■ **Exercise brief**
Repeat the listing below line for line, exactly as shown.

■ **Dataset excerpts**
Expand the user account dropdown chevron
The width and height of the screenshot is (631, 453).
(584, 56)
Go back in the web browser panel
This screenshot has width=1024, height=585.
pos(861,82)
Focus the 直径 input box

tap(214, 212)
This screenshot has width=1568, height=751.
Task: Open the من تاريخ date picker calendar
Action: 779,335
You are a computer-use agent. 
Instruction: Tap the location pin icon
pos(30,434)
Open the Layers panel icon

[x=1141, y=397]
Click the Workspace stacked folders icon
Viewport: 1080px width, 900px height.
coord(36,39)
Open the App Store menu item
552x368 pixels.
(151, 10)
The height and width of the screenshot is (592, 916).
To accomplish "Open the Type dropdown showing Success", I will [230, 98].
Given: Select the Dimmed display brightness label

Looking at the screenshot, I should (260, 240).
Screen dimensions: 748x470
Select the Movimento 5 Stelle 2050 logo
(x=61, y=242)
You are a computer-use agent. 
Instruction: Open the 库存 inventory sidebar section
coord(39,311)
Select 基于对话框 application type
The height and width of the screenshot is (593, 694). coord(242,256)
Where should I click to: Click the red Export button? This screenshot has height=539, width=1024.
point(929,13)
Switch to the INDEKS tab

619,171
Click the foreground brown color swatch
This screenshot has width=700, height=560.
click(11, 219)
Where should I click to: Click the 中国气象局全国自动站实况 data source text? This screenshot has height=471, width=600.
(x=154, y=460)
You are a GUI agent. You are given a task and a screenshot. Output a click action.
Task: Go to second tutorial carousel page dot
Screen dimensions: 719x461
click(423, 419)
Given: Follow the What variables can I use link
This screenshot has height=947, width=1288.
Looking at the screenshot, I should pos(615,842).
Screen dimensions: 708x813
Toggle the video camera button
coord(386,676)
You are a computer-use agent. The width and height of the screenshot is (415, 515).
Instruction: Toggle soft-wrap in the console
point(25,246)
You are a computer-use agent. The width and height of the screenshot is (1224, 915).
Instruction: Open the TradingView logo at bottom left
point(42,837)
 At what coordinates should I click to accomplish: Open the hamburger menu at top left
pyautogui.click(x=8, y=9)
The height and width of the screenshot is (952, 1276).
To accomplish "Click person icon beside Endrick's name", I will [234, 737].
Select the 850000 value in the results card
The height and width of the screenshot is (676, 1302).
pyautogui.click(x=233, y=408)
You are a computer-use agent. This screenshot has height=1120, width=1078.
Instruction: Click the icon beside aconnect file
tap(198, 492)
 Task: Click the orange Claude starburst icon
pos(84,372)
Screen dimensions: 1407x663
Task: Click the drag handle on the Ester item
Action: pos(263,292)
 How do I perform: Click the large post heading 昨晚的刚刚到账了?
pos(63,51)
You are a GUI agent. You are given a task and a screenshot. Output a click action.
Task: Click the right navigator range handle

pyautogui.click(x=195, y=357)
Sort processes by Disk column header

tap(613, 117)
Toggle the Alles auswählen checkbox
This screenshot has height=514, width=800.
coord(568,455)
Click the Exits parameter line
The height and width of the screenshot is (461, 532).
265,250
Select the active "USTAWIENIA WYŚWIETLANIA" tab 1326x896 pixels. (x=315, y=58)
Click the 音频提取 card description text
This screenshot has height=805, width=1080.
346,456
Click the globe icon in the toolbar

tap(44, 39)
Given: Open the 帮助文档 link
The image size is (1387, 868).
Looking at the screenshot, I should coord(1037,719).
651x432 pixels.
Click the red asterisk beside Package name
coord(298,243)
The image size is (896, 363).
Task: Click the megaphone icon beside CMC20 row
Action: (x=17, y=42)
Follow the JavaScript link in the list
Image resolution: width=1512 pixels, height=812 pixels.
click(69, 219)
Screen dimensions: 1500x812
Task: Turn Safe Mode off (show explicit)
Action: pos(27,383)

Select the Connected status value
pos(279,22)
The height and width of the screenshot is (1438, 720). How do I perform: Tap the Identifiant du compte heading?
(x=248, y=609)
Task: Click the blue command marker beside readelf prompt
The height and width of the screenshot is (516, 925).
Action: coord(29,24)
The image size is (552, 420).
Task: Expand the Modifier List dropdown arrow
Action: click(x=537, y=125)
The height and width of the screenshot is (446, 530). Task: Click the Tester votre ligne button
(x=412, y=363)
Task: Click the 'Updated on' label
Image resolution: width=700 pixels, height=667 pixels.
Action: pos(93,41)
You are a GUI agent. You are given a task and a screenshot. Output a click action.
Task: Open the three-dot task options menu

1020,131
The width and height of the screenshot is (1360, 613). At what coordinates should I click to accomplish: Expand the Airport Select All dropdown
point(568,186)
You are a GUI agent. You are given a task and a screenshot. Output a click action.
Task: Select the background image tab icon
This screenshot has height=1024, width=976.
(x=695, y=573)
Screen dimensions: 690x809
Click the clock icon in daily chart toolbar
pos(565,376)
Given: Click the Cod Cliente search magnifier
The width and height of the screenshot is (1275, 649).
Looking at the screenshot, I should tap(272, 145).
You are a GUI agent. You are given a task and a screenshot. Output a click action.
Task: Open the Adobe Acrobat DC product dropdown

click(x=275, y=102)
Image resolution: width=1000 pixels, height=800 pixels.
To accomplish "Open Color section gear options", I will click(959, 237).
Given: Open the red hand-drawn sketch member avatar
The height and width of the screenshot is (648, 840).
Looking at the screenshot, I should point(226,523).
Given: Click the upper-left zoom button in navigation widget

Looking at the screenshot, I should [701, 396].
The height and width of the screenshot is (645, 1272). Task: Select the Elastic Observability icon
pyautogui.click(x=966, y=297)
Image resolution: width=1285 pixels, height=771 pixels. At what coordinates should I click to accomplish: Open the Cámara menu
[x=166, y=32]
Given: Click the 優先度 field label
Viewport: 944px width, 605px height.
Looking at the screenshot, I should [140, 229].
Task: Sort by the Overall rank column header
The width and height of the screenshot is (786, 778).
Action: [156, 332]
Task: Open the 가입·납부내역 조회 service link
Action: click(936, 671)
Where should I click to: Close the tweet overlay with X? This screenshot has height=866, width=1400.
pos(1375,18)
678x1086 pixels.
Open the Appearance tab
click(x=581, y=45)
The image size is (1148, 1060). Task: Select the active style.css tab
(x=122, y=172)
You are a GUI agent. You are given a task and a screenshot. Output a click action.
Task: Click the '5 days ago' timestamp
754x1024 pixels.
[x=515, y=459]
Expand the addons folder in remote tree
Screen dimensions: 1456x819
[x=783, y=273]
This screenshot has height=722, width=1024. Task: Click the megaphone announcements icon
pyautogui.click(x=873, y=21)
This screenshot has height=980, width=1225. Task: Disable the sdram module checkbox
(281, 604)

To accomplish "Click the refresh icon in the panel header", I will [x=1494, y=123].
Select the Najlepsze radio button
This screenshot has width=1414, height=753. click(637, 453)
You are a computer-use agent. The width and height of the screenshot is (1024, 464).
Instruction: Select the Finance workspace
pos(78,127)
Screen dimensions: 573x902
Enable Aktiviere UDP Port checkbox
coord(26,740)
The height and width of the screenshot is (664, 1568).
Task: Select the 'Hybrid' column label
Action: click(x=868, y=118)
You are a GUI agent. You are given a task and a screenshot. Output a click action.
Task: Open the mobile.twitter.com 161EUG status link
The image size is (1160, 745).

■ **Reply to the task**
Expand the user account dropdown chevron
The width and height of the screenshot is (631, 453).
(584, 56)
Go back in the web browser panel
This screenshot has width=1024, height=585.
pos(861,82)
Focus the 直径 input box

tap(214, 212)
This screenshot has width=1568, height=751.
Task: Open the من تاريخ date picker calendar
Action: 779,335
You are a computer-use agent. 
Instruction: Tap the location pin icon
pos(30,434)
Open the Layers panel icon

[x=1141, y=397]
Click the Workspace stacked folders icon
Viewport: 1080px width, 900px height.
coord(36,39)
Open the App Store menu item
552x368 pixels.
(151, 10)
The height and width of the screenshot is (592, 916).
To accomplish "Open the Type dropdown showing Success", I will [230, 98].
Given: Select the Dimmed display brightness label

Looking at the screenshot, I should (260, 240).
Screen dimensions: 748x470
Select the Movimento 5 Stelle 2050 logo
(x=61, y=242)
You are a computer-use agent. 
Instruction: Open the 库存 inventory sidebar section
coord(39,311)
Select 基于对话框 application type
The height and width of the screenshot is (593, 694). coord(242,256)
Where should I click to: Click the red Export button? This screenshot has height=539, width=1024.
point(929,13)
Switch to the INDEKS tab

619,171
Click the foreground brown color swatch
This screenshot has width=700, height=560.
click(11, 219)
Where should I click to: Click the 中国气象局全国自动站实况 data source text? This screenshot has height=471, width=600.
(x=154, y=460)
You are a GUI agent. You are given a task and a screenshot. Output a click action.
Task: Go to second tutorial carousel page dot
Screen dimensions: 719x461
click(423, 419)
Given: Follow the What variables can I use link
This screenshot has height=947, width=1288.
Looking at the screenshot, I should pos(615,842).
Screen dimensions: 708x813
Toggle the video camera button
coord(386,676)
You are a computer-use agent. The width and height of the screenshot is (415, 515).
Instruction: Toggle soft-wrap in the console
point(25,246)
You are a computer-use agent. The width and height of the screenshot is (1224, 915).
Instruction: Open the TradingView logo at bottom left
point(42,837)
 At what coordinates should I click to accomplish: Open the hamburger menu at top left
pyautogui.click(x=8, y=9)
The height and width of the screenshot is (952, 1276).
To accomplish "Click person icon beside Endrick's name", I will [234, 737].
Select the 850000 value in the results card
The height and width of the screenshot is (676, 1302).
pyautogui.click(x=233, y=408)
You are a computer-use agent. This screenshot has height=1120, width=1078.
Instruction: Click the icon beside aconnect file
tap(198, 492)
 Task: Click the orange Claude starburst icon
pos(84,372)
Screen dimensions: 1407x663
Task: Click the drag handle on the Ester item
Action: pos(263,292)
 How do I perform: Click the large post heading 昨晚的刚刚到账了?
pos(63,51)
You are a GUI agent. You are given a task and a screenshot. Output a click action.
Task: Click the right navigator range handle

pyautogui.click(x=195, y=357)
Sort processes by Disk column header

tap(613, 117)
Toggle the Alles auswählen checkbox
This screenshot has height=514, width=800.
coord(568,455)
Click the Exits parameter line
The height and width of the screenshot is (461, 532).
265,250
Select the active "USTAWIENIA WYŚWIETLANIA" tab 1326x896 pixels. (x=315, y=58)
Click the 音频提取 card description text
This screenshot has height=805, width=1080.
346,456
Click the globe icon in the toolbar

tap(44, 39)
Given: Open the 帮助文档 link
The image size is (1387, 868).
Looking at the screenshot, I should coord(1037,719).
651x432 pixels.
Click the red asterisk beside Package name
coord(298,243)
The image size is (896, 363).
Task: Click the megaphone icon beside CMC20 row
Action: (x=17, y=42)
Follow the JavaScript link in the list
Image resolution: width=1512 pixels, height=812 pixels.
click(69, 219)
Screen dimensions: 1500x812
Task: Turn Safe Mode off (show explicit)
Action: pos(27,383)

Select the Connected status value
pos(279,22)
The height and width of the screenshot is (1438, 720). How do I perform: Tap the Identifiant du compte heading?
(x=248, y=609)
Task: Click the blue command marker beside readelf prompt
The height and width of the screenshot is (516, 925).
Action: coord(29,24)
The image size is (552, 420).
Task: Expand the Modifier List dropdown arrow
Action: click(x=537, y=125)
The height and width of the screenshot is (446, 530). Task: Click the Tester votre ligne button
(x=412, y=363)
Task: Click the 'Updated on' label
Image resolution: width=700 pixels, height=667 pixels.
Action: pos(93,41)
You are a GUI agent. You are given a task and a screenshot. Output a click action.
Task: Open the three-dot task options menu

1020,131
The width and height of the screenshot is (1360, 613). At what coordinates should I click to accomplish: Expand the Airport Select All dropdown
point(568,186)
You are a GUI agent. You are given a task and a screenshot. Output a click action.
Task: Select the background image tab icon
This screenshot has height=1024, width=976.
(x=695, y=573)
Screen dimensions: 690x809
Click the clock icon in daily chart toolbar
pos(565,376)
Given: Click the Cod Cliente search magnifier
The width and height of the screenshot is (1275, 649).
Looking at the screenshot, I should tap(272, 145).
You are a GUI agent. You are given a task and a screenshot. Output a click action.
Task: Open the Adobe Acrobat DC product dropdown

click(x=275, y=102)
Image resolution: width=1000 pixels, height=800 pixels.
To accomplish "Open Color section gear options", I will click(959, 237).
Given: Open the red hand-drawn sketch member avatar
The height and width of the screenshot is (648, 840).
Looking at the screenshot, I should point(226,523).
Given: Click the upper-left zoom button in navigation widget

Looking at the screenshot, I should [701, 396].
The height and width of the screenshot is (645, 1272). Task: Select the Elastic Observability icon
pyautogui.click(x=966, y=297)
Image resolution: width=1285 pixels, height=771 pixels. At what coordinates should I click to accomplish: Open the Cámara menu
[x=166, y=32]
Given: Click the 優先度 field label
Viewport: 944px width, 605px height.
Looking at the screenshot, I should [140, 229].
Task: Sort by the Overall rank column header
The width and height of the screenshot is (786, 778).
Action: [156, 332]
Task: Open the 가입·납부내역 조회 service link
Action: click(936, 671)
Where should I click to: Close the tweet overlay with X? This screenshot has height=866, width=1400.
pos(1375,18)
678x1086 pixels.
Open the Appearance tab
click(x=581, y=45)
The image size is (1148, 1060). Task: Select the active style.css tab
(x=122, y=172)
You are a GUI agent. You are given a task and a screenshot. Output a click action.
Task: Click the '5 days ago' timestamp
754x1024 pixels.
[x=515, y=459]
Expand the addons folder in remote tree
Screen dimensions: 1456x819
[x=783, y=273]
This screenshot has height=722, width=1024. Task: Click the megaphone announcements icon
pyautogui.click(x=873, y=21)
This screenshot has height=980, width=1225. Task: Disable the sdram module checkbox
(281, 604)

To accomplish "Click the refresh icon in the panel header", I will [x=1494, y=123].
Select the Najlepsze radio button
This screenshot has width=1414, height=753. click(637, 453)
You are a computer-use agent. The width and height of the screenshot is (1024, 464).
Instruction: Select the Finance workspace
pos(78,127)
Screen dimensions: 573x902
Enable Aktiviere UDP Port checkbox
coord(26,740)
The height and width of the screenshot is (664, 1568).
Task: Select the 'Hybrid' column label
Action: click(x=868, y=118)
You are a GUI agent. You are given a task and a screenshot. Output a click action.
Task: Open the mobile.twitter.com 161EUG status link
The image size is (1160, 745).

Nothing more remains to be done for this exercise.